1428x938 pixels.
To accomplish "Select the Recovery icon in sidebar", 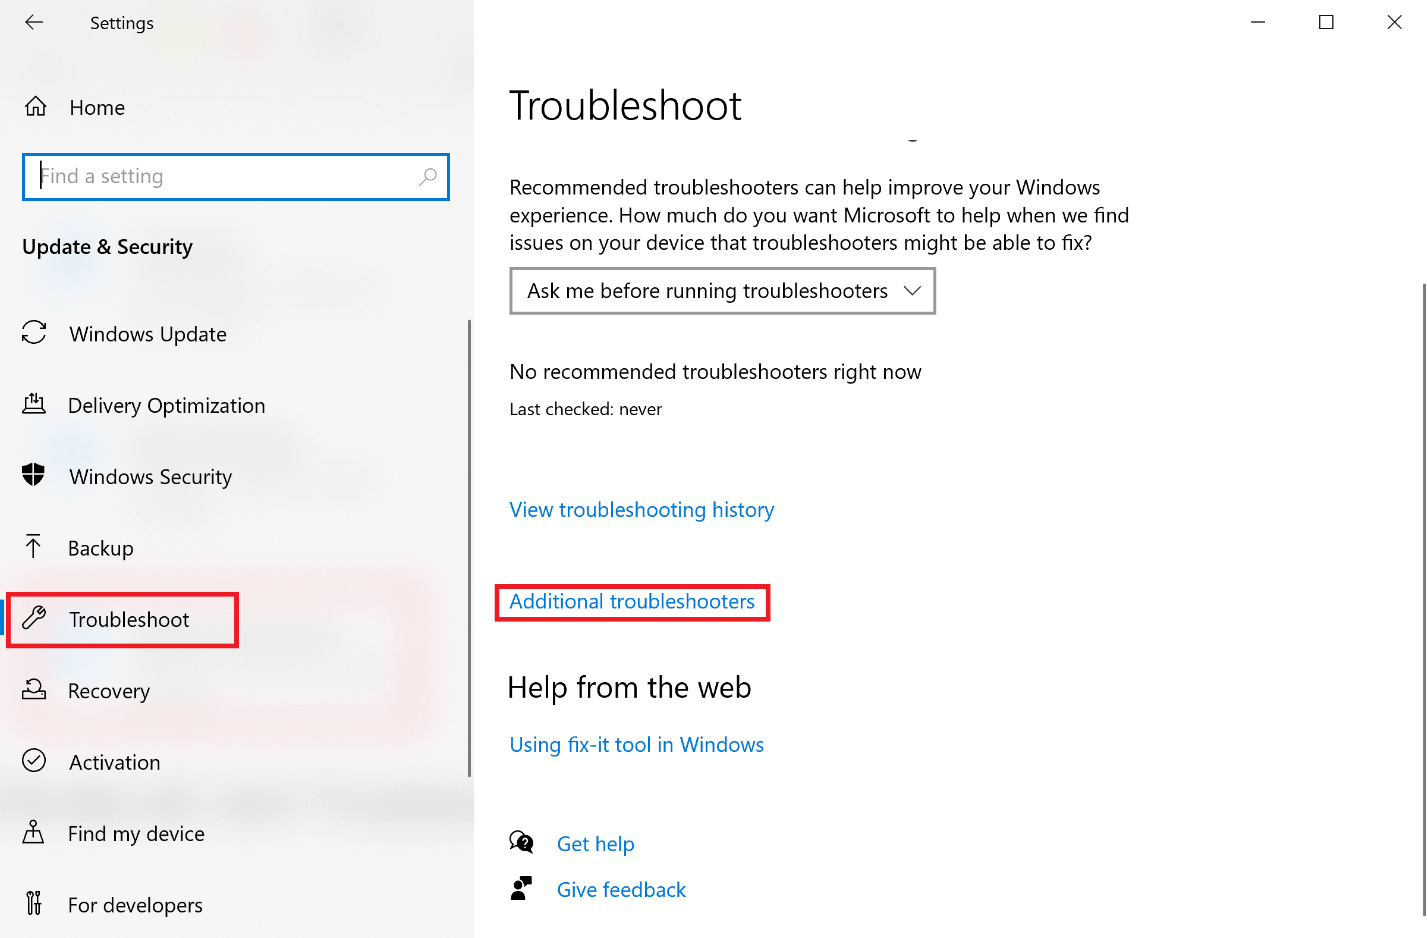I will 35,690.
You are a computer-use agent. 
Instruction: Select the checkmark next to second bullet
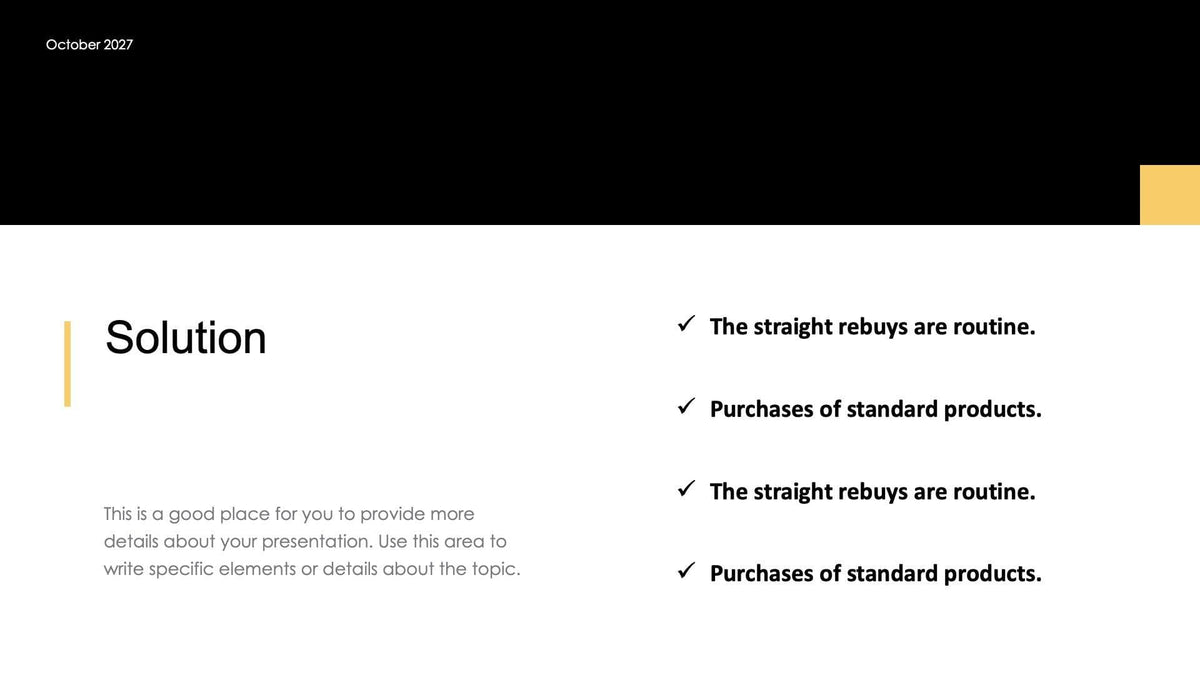(686, 406)
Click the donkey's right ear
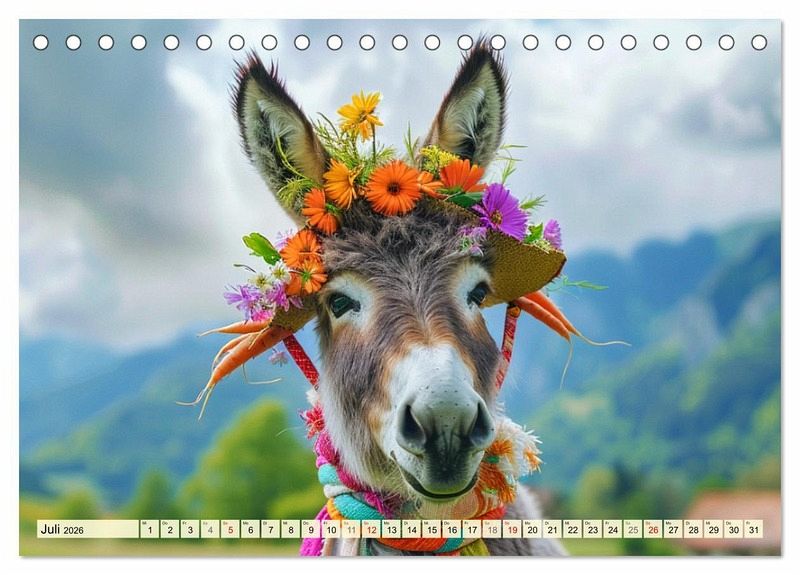Viewport: 800px width, 575px height. coord(470,105)
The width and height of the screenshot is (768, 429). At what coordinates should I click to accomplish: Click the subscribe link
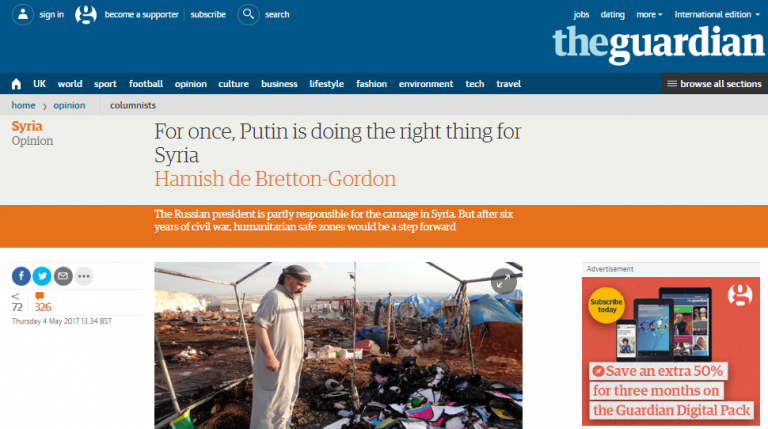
__________________________________________________
AIM OF THE TASK | Starting at the line that has "Click the donkey's right ear" and stopping after the last of the entries, write those lines out again with "right ear" changed to "left ear" and nothing else altered. Leave the pictures out.

RESULT OF THE EXERCISE |
Click the donkey's left ear
Viewport: 800px width, 575px height. coord(470,105)
The width and height of the screenshot is (768, 429). At what coordinates should I click to accomplish: Click the subscribe link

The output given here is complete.